Но тут лифт открывается. Перед нами Парини – пожилые супруги со второго этажа.
– Все в порядке, не бойтесь. Мы скоро поженимся и проводили генеральную репетицию, чтобы проверить, поладим ли мы.
– Вот оно что… – говорит он, делая вид, что и впрямь этому поверил. Джин быстро идет к машине, и я иду за ней, но думаю, что не стану рассказывать ей об этом «старом проекте».
35
– Извините!
Габриэле, отец Джин, улыбается мне из зеркальца машины.
– Ничего страшного.
Ее мать тоже встречает меня улыбкой. Мы производим впечатление идеальной семьи.

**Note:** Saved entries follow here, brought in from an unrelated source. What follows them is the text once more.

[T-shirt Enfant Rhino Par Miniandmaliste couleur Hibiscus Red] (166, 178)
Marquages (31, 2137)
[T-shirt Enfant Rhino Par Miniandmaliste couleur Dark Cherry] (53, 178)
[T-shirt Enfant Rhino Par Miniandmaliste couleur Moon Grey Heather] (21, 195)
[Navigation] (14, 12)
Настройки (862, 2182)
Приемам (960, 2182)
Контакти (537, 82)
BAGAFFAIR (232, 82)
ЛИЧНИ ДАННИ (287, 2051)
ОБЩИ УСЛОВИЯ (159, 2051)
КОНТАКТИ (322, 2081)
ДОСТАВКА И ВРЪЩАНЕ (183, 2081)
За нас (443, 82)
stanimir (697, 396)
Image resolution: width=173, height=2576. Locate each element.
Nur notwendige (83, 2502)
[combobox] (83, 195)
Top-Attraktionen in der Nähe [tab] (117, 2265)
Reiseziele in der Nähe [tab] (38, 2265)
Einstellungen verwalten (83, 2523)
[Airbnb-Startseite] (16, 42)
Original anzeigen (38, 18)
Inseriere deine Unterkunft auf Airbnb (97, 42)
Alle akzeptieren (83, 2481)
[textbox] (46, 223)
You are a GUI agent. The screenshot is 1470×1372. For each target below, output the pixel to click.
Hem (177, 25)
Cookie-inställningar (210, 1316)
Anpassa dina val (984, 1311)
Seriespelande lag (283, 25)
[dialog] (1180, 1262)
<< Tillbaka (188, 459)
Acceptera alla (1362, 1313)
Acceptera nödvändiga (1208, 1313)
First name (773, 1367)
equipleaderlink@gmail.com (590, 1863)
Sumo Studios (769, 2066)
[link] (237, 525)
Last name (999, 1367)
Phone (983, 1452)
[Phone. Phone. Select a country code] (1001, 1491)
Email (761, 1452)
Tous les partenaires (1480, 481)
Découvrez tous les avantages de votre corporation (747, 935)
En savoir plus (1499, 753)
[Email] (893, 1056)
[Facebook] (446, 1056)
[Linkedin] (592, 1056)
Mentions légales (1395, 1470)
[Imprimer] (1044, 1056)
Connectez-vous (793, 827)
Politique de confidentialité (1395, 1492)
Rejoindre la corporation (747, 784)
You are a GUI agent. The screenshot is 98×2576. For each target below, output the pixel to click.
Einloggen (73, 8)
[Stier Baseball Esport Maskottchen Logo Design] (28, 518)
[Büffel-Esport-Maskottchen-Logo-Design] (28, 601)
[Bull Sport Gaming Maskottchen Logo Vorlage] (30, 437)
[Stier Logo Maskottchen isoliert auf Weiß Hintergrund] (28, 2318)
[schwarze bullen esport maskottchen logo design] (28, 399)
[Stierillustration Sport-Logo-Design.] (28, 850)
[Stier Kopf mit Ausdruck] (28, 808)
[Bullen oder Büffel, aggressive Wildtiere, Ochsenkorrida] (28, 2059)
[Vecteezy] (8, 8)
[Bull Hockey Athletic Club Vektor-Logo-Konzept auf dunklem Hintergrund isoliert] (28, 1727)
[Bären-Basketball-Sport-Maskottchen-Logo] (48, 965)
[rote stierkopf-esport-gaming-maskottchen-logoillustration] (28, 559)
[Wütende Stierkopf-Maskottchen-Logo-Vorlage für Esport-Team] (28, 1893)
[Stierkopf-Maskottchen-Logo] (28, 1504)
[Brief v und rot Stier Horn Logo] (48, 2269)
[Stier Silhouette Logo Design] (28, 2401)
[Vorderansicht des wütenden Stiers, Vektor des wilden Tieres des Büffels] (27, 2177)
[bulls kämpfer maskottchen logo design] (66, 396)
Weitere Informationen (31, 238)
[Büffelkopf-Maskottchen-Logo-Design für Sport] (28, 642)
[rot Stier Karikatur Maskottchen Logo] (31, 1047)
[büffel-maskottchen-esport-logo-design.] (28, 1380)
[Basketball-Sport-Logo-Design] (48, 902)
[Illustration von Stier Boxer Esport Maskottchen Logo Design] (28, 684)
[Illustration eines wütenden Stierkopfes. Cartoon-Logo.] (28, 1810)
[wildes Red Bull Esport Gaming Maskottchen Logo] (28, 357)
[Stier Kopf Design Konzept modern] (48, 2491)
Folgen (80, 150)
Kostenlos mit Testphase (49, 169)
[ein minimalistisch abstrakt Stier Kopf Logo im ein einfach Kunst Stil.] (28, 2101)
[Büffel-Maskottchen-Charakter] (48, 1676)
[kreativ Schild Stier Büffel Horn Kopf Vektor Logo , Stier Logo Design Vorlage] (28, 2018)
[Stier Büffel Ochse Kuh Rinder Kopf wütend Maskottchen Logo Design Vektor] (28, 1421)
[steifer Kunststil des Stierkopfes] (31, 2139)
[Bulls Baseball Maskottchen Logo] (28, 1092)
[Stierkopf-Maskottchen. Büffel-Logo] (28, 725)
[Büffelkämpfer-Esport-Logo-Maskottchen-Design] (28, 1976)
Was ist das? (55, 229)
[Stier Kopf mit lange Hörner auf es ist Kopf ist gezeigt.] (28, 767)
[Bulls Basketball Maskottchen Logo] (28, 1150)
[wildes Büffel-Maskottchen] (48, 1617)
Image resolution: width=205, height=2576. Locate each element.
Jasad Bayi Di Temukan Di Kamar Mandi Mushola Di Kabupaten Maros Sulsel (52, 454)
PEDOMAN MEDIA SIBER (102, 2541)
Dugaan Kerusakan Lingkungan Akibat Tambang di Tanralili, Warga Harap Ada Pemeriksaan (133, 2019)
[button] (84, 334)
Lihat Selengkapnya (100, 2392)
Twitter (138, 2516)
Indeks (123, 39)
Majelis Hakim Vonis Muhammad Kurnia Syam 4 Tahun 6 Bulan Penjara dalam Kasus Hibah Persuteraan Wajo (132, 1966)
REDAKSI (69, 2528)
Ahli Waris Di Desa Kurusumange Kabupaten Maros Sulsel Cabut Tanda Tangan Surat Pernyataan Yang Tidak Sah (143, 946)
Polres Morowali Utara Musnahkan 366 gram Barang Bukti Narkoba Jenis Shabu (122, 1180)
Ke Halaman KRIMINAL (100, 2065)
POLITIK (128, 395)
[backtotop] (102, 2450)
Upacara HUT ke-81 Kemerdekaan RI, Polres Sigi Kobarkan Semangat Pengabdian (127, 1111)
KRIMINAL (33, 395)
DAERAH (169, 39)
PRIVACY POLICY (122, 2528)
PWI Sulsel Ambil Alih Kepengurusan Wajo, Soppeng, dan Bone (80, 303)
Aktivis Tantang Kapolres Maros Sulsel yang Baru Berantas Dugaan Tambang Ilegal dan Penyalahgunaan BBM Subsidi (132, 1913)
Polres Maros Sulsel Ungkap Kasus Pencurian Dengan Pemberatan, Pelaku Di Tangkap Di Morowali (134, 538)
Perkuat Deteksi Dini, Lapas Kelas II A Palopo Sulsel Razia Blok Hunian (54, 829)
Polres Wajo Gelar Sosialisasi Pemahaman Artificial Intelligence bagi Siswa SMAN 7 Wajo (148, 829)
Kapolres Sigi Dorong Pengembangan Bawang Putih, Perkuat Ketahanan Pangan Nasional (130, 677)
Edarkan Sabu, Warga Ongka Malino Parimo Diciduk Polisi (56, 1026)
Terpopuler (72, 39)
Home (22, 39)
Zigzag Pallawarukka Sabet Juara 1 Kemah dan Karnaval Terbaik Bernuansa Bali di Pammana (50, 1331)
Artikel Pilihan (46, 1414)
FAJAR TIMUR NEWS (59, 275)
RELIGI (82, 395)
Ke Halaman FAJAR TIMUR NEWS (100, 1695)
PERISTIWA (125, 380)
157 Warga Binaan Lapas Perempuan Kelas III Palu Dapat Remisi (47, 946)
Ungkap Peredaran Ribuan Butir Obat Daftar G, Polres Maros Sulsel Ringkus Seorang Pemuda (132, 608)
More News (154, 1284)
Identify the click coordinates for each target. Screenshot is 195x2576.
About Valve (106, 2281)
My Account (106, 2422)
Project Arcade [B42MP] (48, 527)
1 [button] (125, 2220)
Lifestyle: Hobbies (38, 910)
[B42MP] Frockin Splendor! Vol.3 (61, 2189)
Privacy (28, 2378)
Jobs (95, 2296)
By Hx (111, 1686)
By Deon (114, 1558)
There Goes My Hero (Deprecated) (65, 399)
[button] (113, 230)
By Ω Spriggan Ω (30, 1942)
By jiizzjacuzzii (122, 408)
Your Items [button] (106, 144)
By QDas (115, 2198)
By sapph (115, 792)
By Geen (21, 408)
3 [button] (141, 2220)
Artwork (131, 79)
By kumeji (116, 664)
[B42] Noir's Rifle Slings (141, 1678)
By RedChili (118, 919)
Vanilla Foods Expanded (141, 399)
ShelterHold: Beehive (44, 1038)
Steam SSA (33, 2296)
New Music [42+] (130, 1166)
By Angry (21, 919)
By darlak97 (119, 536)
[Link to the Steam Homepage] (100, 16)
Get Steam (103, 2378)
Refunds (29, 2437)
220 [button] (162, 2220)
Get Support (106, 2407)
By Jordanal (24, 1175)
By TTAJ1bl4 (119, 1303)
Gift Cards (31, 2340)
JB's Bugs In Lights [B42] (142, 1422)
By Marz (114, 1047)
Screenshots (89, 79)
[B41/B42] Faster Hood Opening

Джин садится рядом со мной.
– Он не слышал моего звонка, был весь поглощен проектом.
Франческа на секунду оборачивается ко мне.
– Ну и как он теперь? Увидим по телевизору что-нибудь стоящее? – Ее мать всегда говорит со мной так, словно я отвечаю за все программы итальянского телевидения. – К тому же за те деньги, что мы платим по обязательному тарифу, нам должны были бы предоставлять гораздо более широкий выбор. Но они всегда показывают одно и то же.
Габриэле тоже высказывается:
– И не только: в этом сезоне они показывают одни повторы. Разве телесезон уже кончился? Как ты думаешь? А сколько в этом году денег «Итальянское радио и телевидение» выкачало из нас, итальянцев?
– Двести шестнадцать миллионов евро.
Франческа внезапно поворачивается. Она по-настоящему удивлена.
– Да неужели столько? Серьезно? И ты на них работаешь?
– Да, и еще на «Рэтэ», «Мединьюс», «Медиасет», «Скай», на все цифровые каналы и другие сети.
– А…
Они замолкают. Родители Джин обмениваются нерешительными улыбками, словно хотели прояснить для себя что-то, кажущееся им обоим неясным.
– Наверное, они думают, что я богач. И что ты сделала правильный выбор! – шепчу я на ухо Джин.
– Дурак. – И вместо ответа она кусает меня за ухо.
– Ай-ай-ай!
Мы выезжаем на Старую Кассиеву дорогу. Машин стало меньше, и Габриэле прибавляет скорость. Я чувствую, как в кармане моего пиджака вибрирует мобильник. Пришла эсэмэска с неизвестного номера.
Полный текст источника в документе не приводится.